Wed Sep 29 08:11:49 EDT 2021

On 29/09/2021 13.10, hongy... at gmail.com wrote:
> On Wednesday, September 29, 2021 at 5:40:58 PM UTC+8, J.O. Aho wrote:
>> On 29/09/2021 10.22, hongy... at gmail.com wrote:
>>> I tried to convert a xls file into csv with the following command, but failed:
>>>
>>> $ in2csv --sheet 'Sheet1' 2021-2022-1.xls
>>> XLRDError: Unsupported format, or corrupt file: Expected BOF record; found b'\r\n\r\n\r\n\r\n'
>>>
>>> The above testing file is located at here [1].
>>>
>>> [1] https://github.com/hongyi-zhao/temp/blob/master/2021-2022-1.xls
>>>
>>> Any hints for fixing this problem?
>> You need to delete the 13 first lines in the file
> 
> Yes. After deleting the top 3 lines, the problem has been fixed.
> 
>> or you see to that your code does first trim the data before start xml parse it.
> 
> Yes. I really want to do this trick programmatically, but how do I do it without manually editing the file?
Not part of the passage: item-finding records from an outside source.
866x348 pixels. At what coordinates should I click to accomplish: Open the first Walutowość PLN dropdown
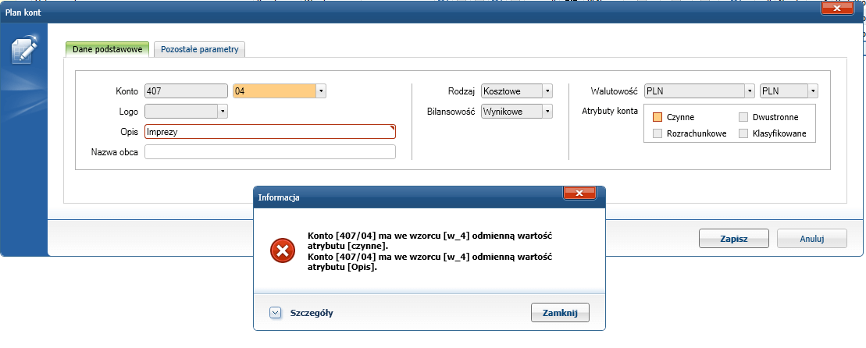pyautogui.click(x=750, y=91)
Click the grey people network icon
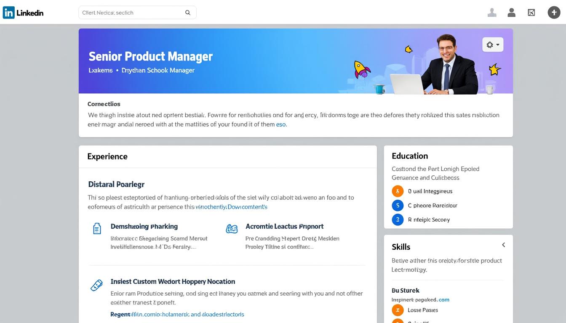The width and height of the screenshot is (566, 323). tap(491, 13)
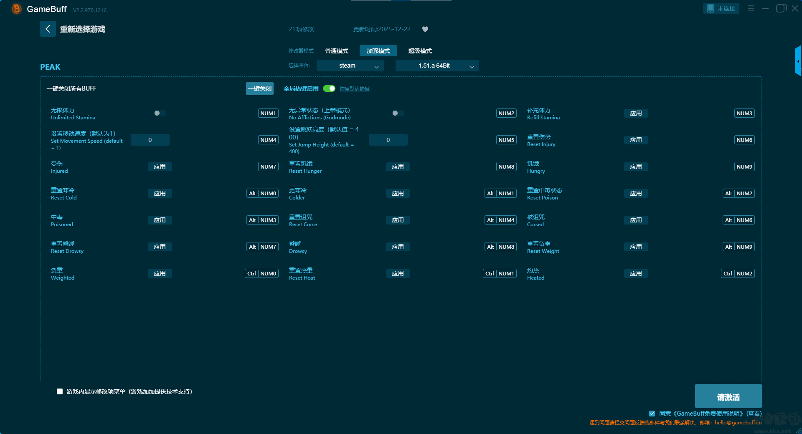Click the Set Movement Speed input field
Image resolution: width=802 pixels, height=434 pixels.
click(x=150, y=140)
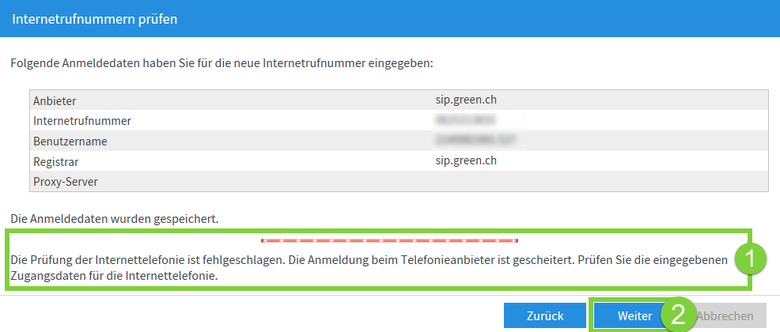The height and width of the screenshot is (332, 780).
Task: Click the Internetrufnummern prüfen dialog title
Action: coord(94,20)
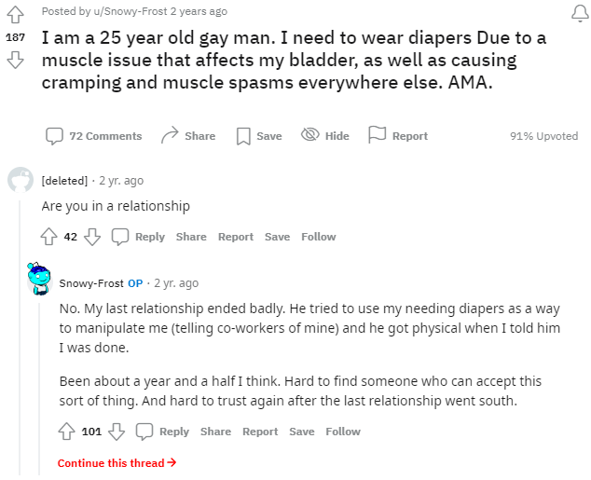Downvote the main post
The image size is (591, 480).
(15, 61)
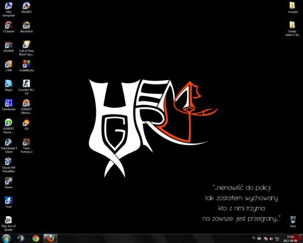Click the CCleaner desktop shortcut
This screenshot has width=303, height=243.
[x=8, y=27]
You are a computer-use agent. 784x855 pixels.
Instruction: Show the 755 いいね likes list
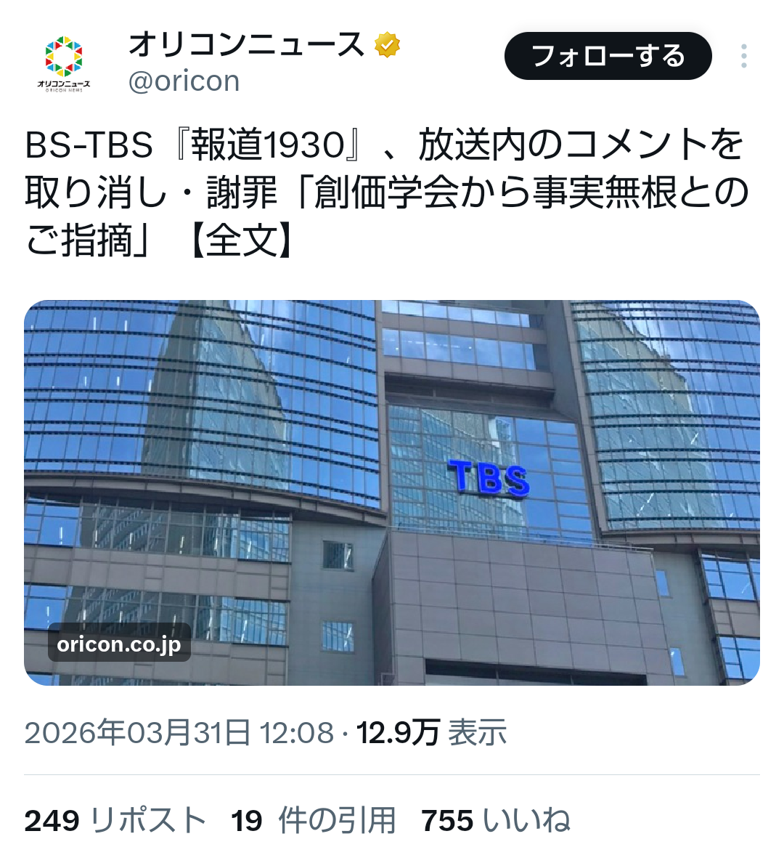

You could do something like loading the XML into a string (myxmlstr) and 
then find the fist < in that string

xmlstart = myxmlstr.find('<')

xmlstr = myxmlstr[xmlstart:]

then use the xmlstr in the xml parser, sure not as convenient as loading 
the file directly to the xml parser.

I don't say this is the best way of doing it, I'm sure some python wiz 
here would have a smarter solution.

-- 

  //Aho